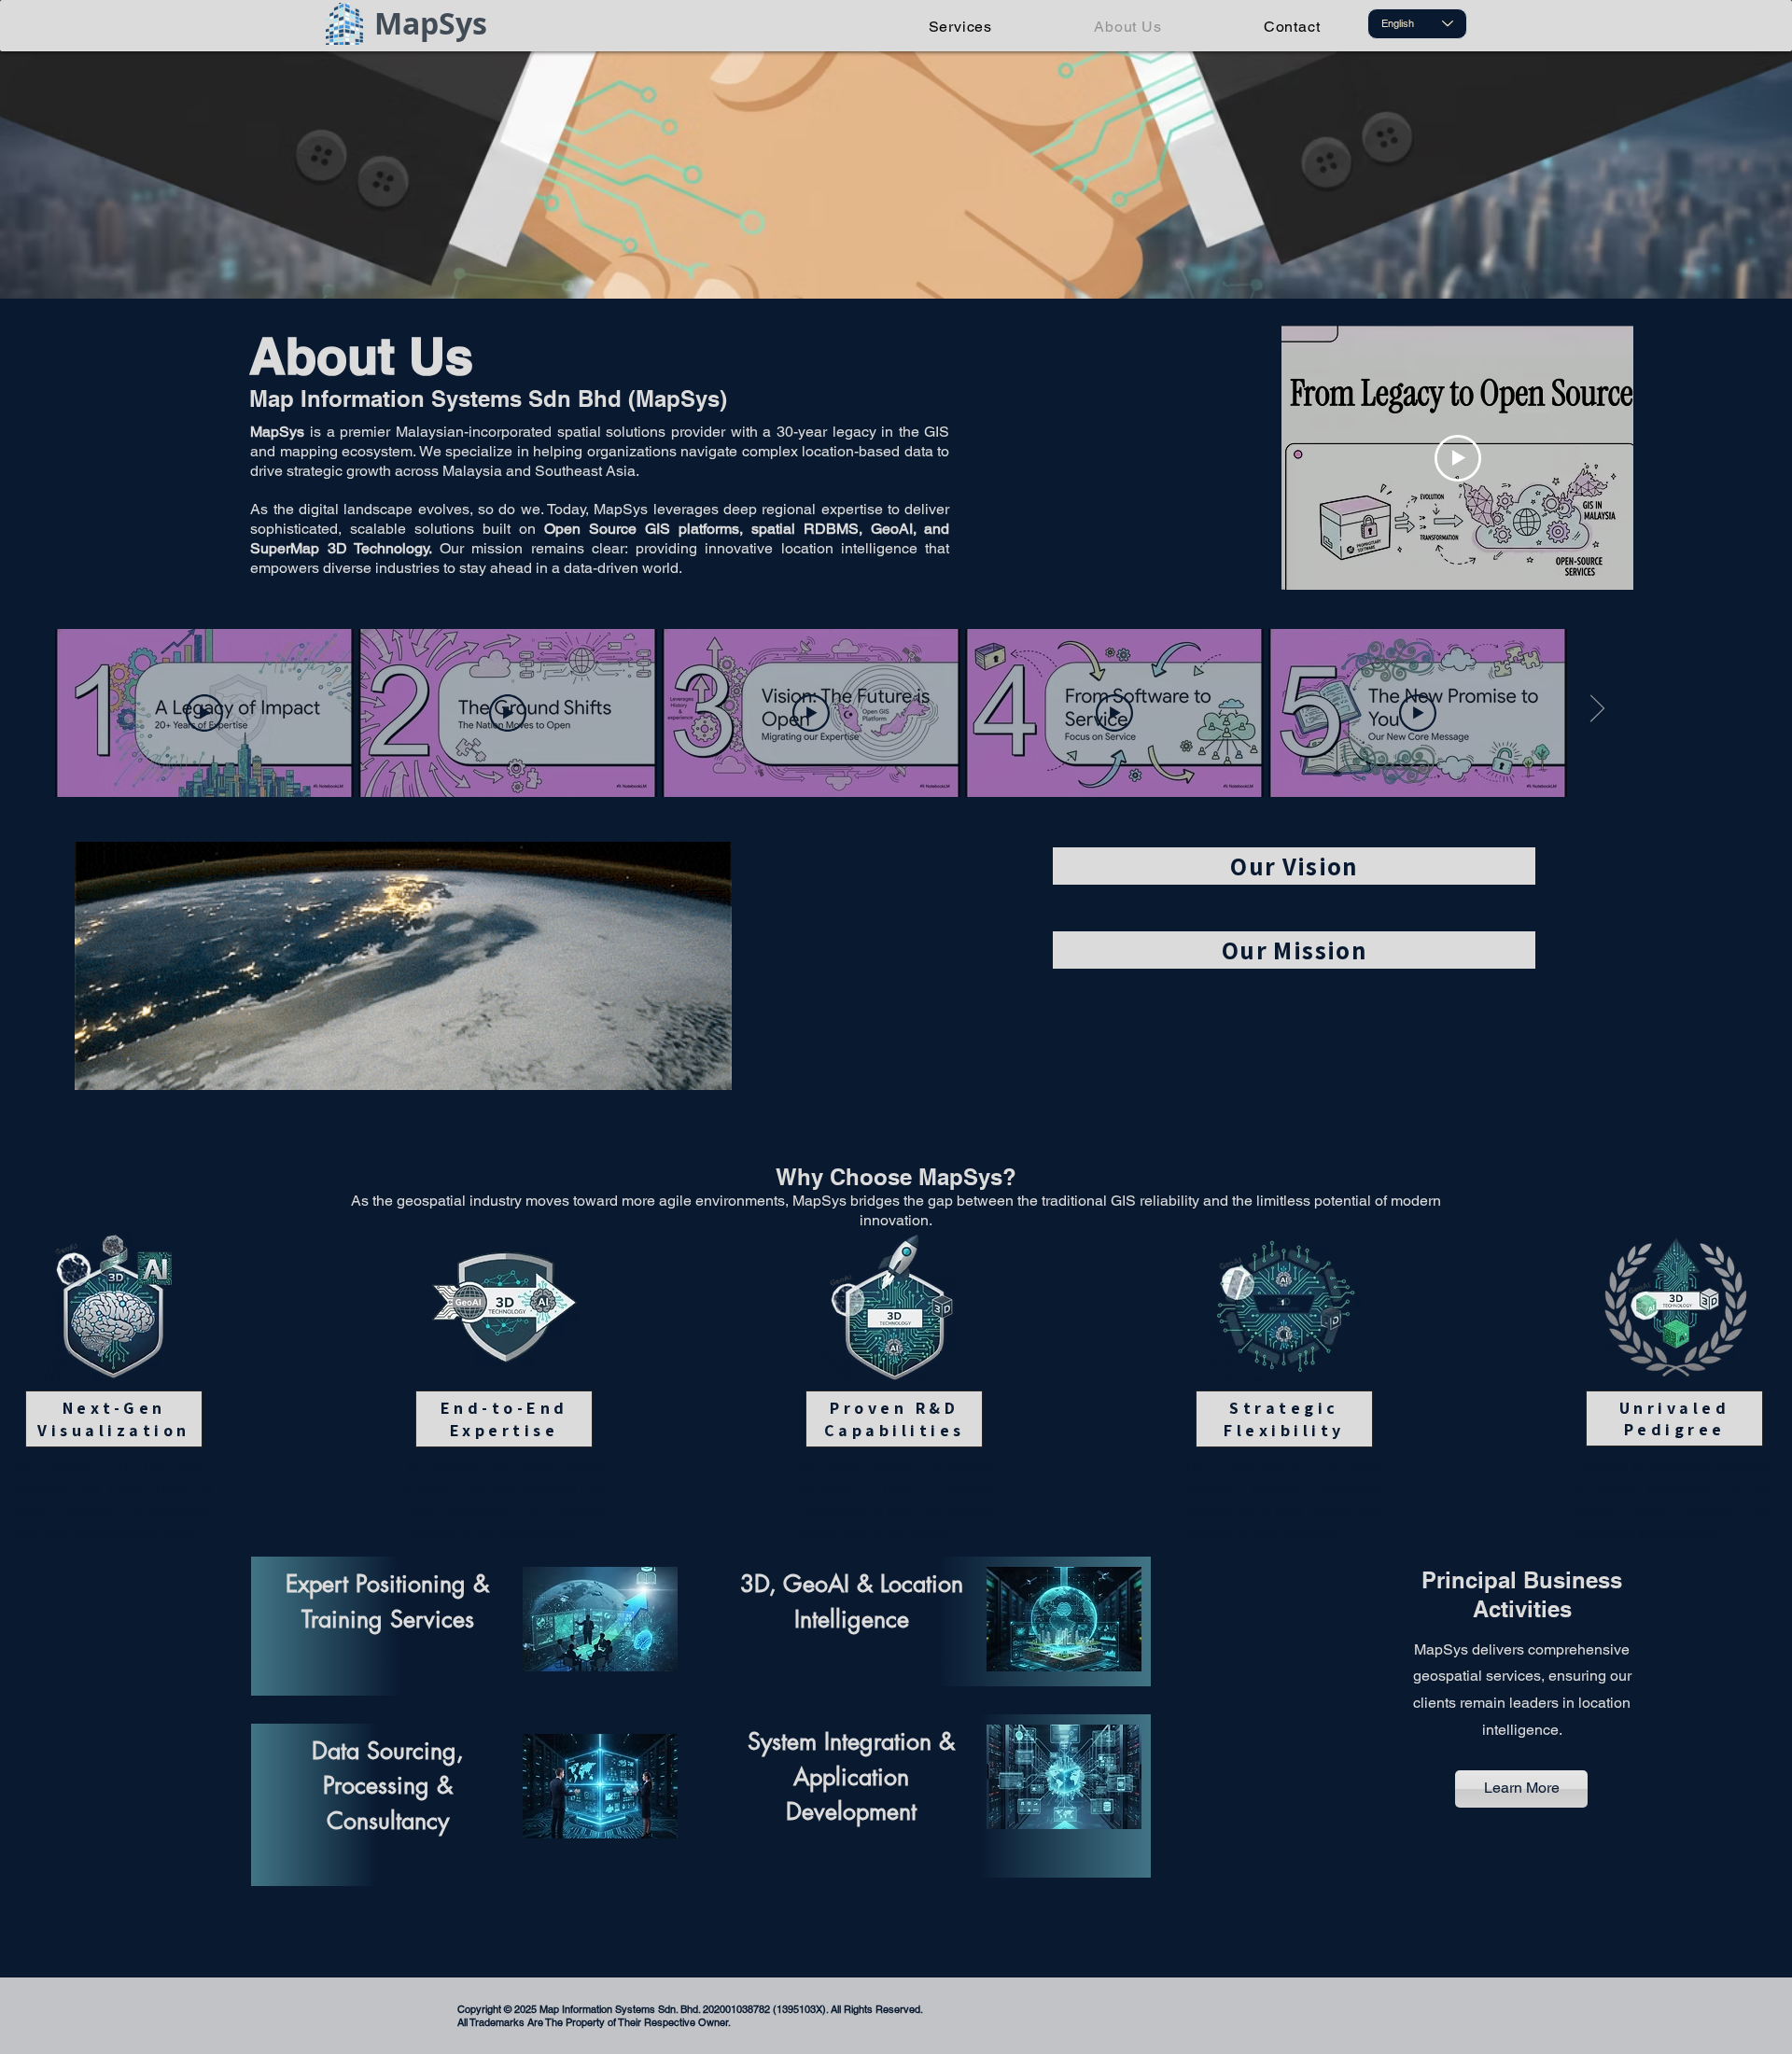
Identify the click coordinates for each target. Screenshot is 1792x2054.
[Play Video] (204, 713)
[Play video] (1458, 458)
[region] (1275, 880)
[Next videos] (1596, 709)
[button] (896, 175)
* * *
The listing above is to be retyped exactly, with all pictures left out.

REPLY TO THE TASK:
Identify the click coordinates for each target. Screenshot is 1792x2054.
[Play Video] (204, 713)
[Play video] (1458, 458)
[region] (1275, 880)
[Next videos] (1596, 709)
[button] (896, 175)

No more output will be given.